START INFORMATION PROVIDED

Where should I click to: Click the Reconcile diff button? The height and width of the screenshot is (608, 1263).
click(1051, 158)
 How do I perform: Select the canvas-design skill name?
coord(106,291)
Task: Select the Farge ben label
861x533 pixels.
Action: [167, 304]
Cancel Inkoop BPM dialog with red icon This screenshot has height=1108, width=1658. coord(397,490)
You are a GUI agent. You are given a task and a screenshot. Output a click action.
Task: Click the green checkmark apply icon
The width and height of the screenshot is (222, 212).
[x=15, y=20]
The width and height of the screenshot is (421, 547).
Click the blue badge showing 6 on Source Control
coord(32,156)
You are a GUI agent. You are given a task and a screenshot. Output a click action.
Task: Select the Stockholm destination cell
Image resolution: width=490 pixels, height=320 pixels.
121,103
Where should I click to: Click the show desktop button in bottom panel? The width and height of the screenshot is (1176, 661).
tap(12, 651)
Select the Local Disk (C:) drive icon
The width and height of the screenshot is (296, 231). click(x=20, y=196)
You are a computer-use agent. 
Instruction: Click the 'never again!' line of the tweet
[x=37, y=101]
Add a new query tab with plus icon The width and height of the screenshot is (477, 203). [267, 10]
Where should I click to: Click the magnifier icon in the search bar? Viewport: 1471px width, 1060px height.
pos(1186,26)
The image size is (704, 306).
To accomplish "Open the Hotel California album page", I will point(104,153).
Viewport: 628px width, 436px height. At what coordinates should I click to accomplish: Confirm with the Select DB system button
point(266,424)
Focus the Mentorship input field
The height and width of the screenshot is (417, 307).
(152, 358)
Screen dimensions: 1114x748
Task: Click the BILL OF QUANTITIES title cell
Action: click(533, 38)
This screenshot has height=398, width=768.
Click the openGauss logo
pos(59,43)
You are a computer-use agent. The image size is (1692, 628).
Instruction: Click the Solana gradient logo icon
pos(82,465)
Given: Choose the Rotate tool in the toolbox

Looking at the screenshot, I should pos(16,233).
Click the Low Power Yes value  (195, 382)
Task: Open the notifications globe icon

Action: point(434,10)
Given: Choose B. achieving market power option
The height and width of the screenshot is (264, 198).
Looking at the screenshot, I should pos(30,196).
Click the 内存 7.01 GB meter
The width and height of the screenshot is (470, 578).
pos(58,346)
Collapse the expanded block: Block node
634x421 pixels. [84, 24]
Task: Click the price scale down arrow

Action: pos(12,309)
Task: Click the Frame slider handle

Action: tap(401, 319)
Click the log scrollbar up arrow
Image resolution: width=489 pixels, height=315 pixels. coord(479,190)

END INFORMATION PROVIDED

### PROBLEM TO SOLVE:
Every record above must be repeated word for word.

### EXERCISE OUTPUT:
Where should I click to: Click the Reconcile diff button? The height and width of the screenshot is (608, 1263).
click(1051, 158)
 How do I perform: Select the canvas-design skill name?
coord(106,291)
Task: Select the Farge ben label
861x533 pixels.
Action: [167, 304]
Cancel Inkoop BPM dialog with red icon This screenshot has height=1108, width=1658. coord(397,490)
You are a GUI agent. You are given a task and a screenshot. Output a click action.
Task: Click the green checkmark apply icon
The width and height of the screenshot is (222, 212).
[x=15, y=20]
The width and height of the screenshot is (421, 547).
Click the blue badge showing 6 on Source Control
coord(32,156)
You are a GUI agent. You are given a task and a screenshot. Output a click action.
Task: Select the Stockholm destination cell
Image resolution: width=490 pixels, height=320 pixels.
121,103
Where should I click to: Click the show desktop button in bottom panel? The width and height of the screenshot is (1176, 661).
tap(12, 651)
Select the Local Disk (C:) drive icon
The width and height of the screenshot is (296, 231). click(x=20, y=196)
You are a computer-use agent. 
Instruction: Click the 'never again!' line of the tweet
[x=37, y=101]
Add a new query tab with plus icon The width and height of the screenshot is (477, 203). [267, 10]
Where should I click to: Click the magnifier icon in the search bar? Viewport: 1471px width, 1060px height.
pos(1186,26)
The image size is (704, 306).
To accomplish "Open the Hotel California album page", I will point(104,153).
Viewport: 628px width, 436px height. At what coordinates should I click to accomplish: Confirm with the Select DB system button
point(266,424)
Focus the Mentorship input field
The height and width of the screenshot is (417, 307).
(152, 358)
Screen dimensions: 1114x748
Task: Click the BILL OF QUANTITIES title cell
Action: click(533, 38)
This screenshot has height=398, width=768.
Click the openGauss logo
pos(59,43)
You are a computer-use agent. The image size is (1692, 628).
Instruction: Click the Solana gradient logo icon
pos(82,465)
Given: Choose the Rotate tool in the toolbox

Looking at the screenshot, I should pos(16,233).
Click the Low Power Yes value  (195, 382)
Task: Open the notifications globe icon

Action: point(434,10)
Given: Choose B. achieving market power option
The height and width of the screenshot is (264, 198).
Looking at the screenshot, I should pos(30,196).
Click the 内存 7.01 GB meter
The width and height of the screenshot is (470, 578).
pos(58,346)
Collapse the expanded block: Block node
634x421 pixels. [84, 24]
Task: Click the price scale down arrow

Action: pos(12,309)
Task: Click the Frame slider handle

Action: tap(401, 319)
Click the log scrollbar up arrow
Image resolution: width=489 pixels, height=315 pixels. coord(479,190)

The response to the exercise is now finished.